1

I'm trying to get data lineage metadata like data source/schema and data target/schema in a custom Action plugin which gets executed after the successful run of the other steps in the pipeline.

I have a basic Action plugin that executes but I'm having trouble finding a way to get the metadata I'm after.

The use case I'm working on is pushing data lineage into a third party data governance tool.

I would very much appreciate if someone could point me in the right direction!

Jesse
  • 3,243
  • 1
  • 22
  • 29
Vaughn
  • 123
  • 1
  • 8
  • Can you share more information about the pipeline workflow and what are "data source/schema and data target/schema"? – Nick_Kh Mar 19 '21 at 09:22
  • I'm using a very simple example pipeline which simply takes a CSV file from Google Cloud Storage, does some minor transformation and loads into BigQuery. Once this is complete, I'd like by Action plugin to execute and push metadata into a third party system to track data lineage. – Vaughn Mar 23 '21 at 04:00
  • Basically, I want to create a generic plugin which can be added to any existing Data Fusion pipeline which will execute after the pipeline has been successfully executed and will detect the metadata of the input source, detect the metadata of the output target and push this metadata into the third party system. The only configuration needed in the plugin should be the REST endpoint which this metadata should be posted to. – Vaughn Mar 23 '21 at 04:15
  • Have you considered to use HTTPCallback [plugin](https://github.com/cdapio/hydrator-plugins/blob/develop/http-plugins/docs/HTTPCallback-postaction.md) after end of run? – Nick_Kh Mar 24 '21 at 13:09
  • The method of posting data isn't the concern it's getting access to the appropriate metadata from the context of the action plugin that I'm having trouble with. – Vaughn Mar 24 '21 at 21:44
  • 1
    What about CDAP origin [Metadata Microservices](https://cdap.atlassian.net/wiki/spaces/DOCS/pages/477692187/Metadata+Microservices)? I would think you can use HTTP Rest full API to fetch up the metadata. Does it make any sense here? – Nick_Kh Mar 25 '21 at 12:12
  • Yeah that may be the only way. Thanks for the suggestion – Vaughn Mar 26 '21 at 11:09

1 Answers1

1

As was suggested in my comment, you might consider to use CDAP system metadata inventory to extract the particular property for the desired entity via CDAP existed RESTfull API methods by sending appropriate HTTP request as explained in CDAP Metadata Microservices documentation. Said this entity properties can also depict lineage of dataset fields returning the result in JSON format.

However, adjusting appropriate HTTP method mostly depends on the particular use case, therefore feel free to further contribute and share your further discovering.

Nick_Kh
  • 5,089
  • 2
  • 10
  • 16

*Source material*.
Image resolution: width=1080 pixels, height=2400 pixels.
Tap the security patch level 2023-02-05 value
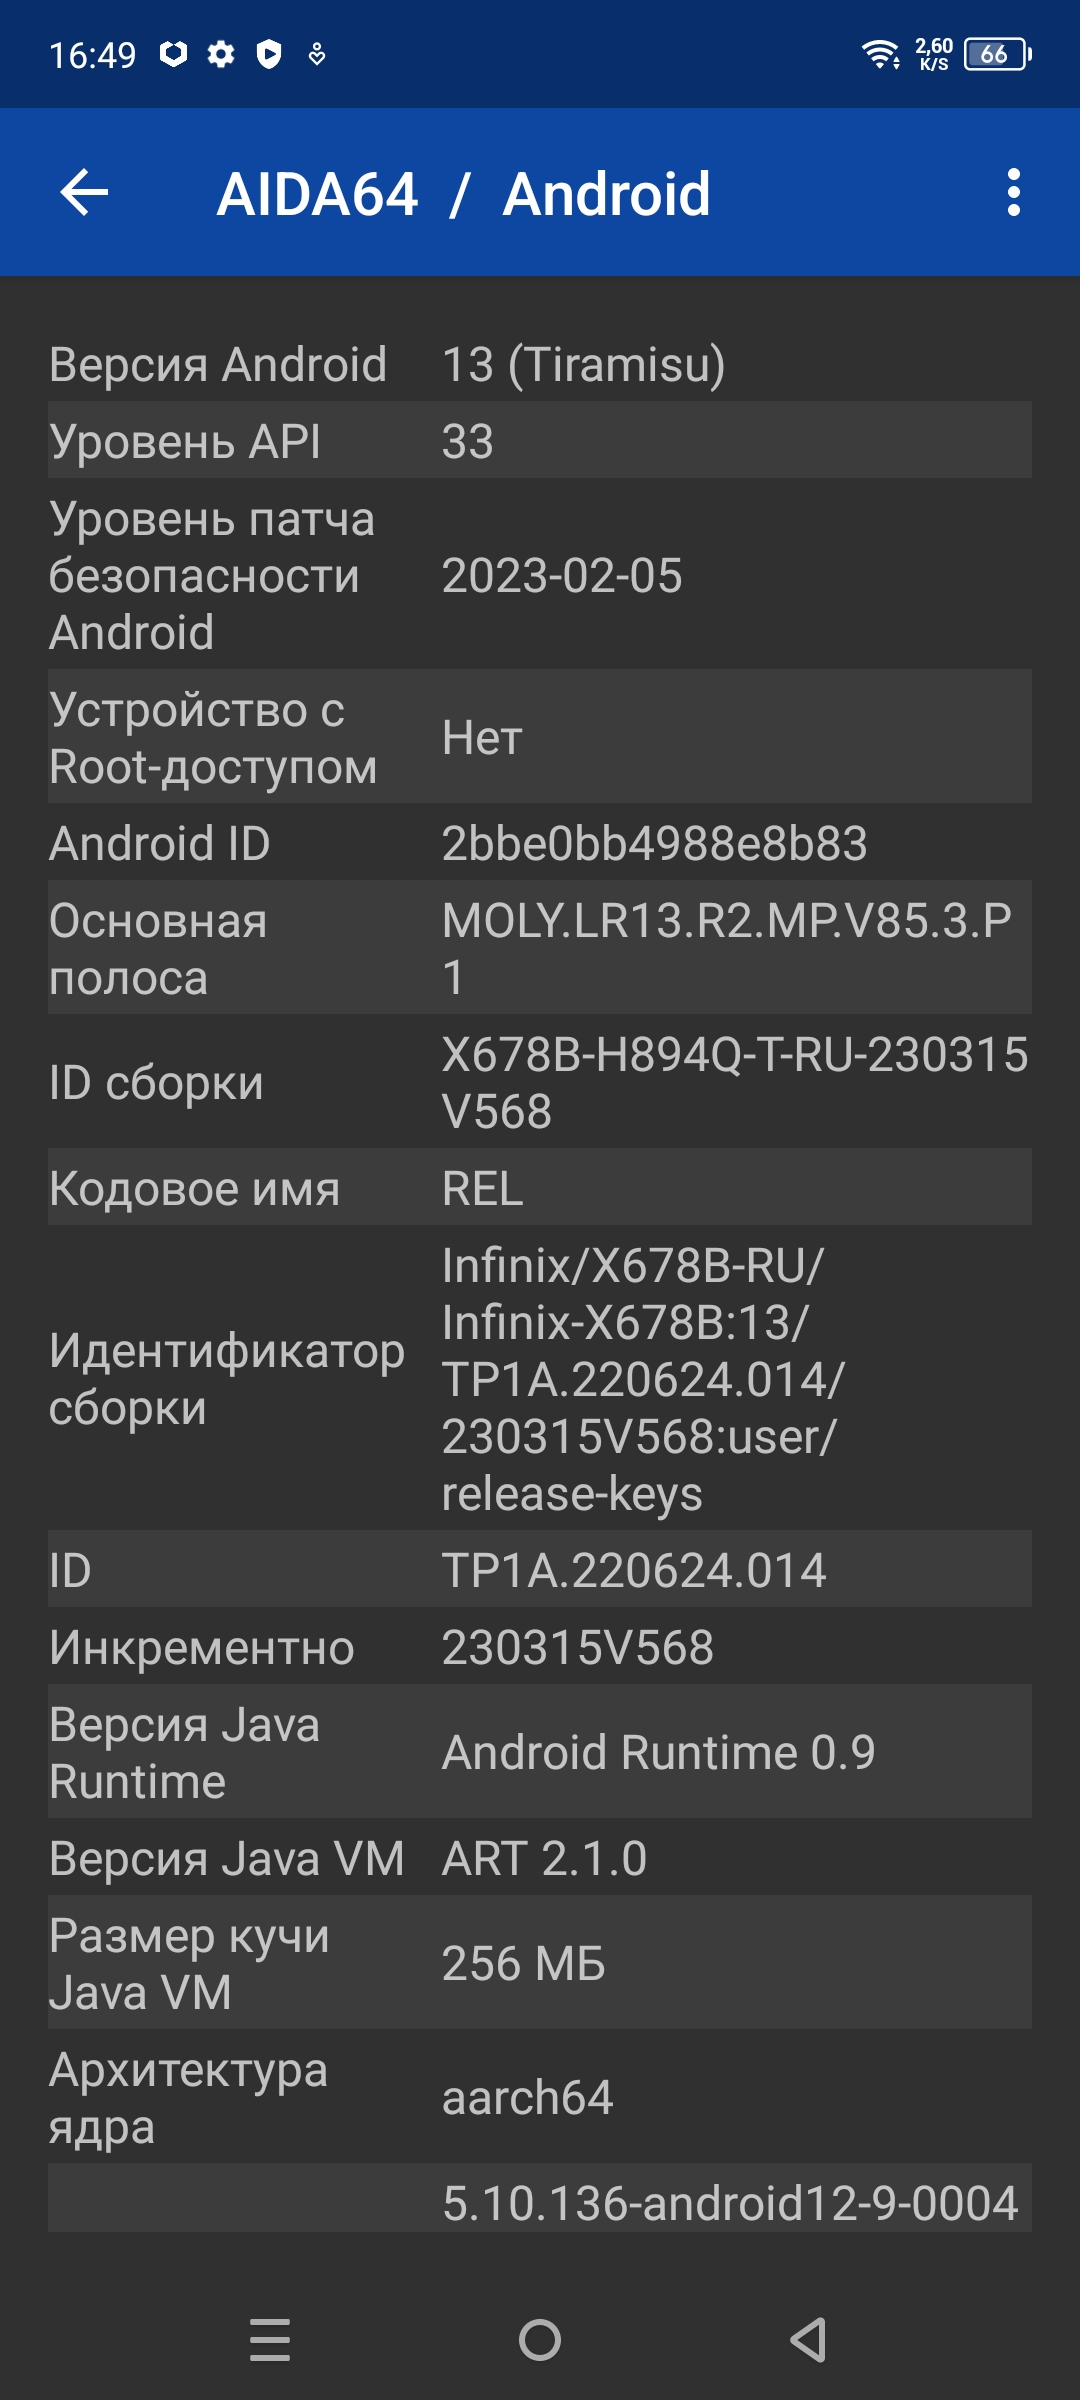pos(562,576)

*Actions to take*.
[a] The forum thread on data lineage metadata dates each of its comments. List every distinct comment date, written as the thread gives it, and include each date only once.
[b] Print the part of the forum thread on data lineage metadata starting with "However, adjusting appropriate" and going on through "your further discovering.", word for word.

*Solutions to the tasks*.
[a]
Mar 19 '21
Mar 23 '21
Mar 24 '21
Mar 25 '21
Mar 26 '21

[b]
However, adjusting appropriate HTTP method mostly depends on the particular use case, therefore feel free to further contribute and share your further discovering.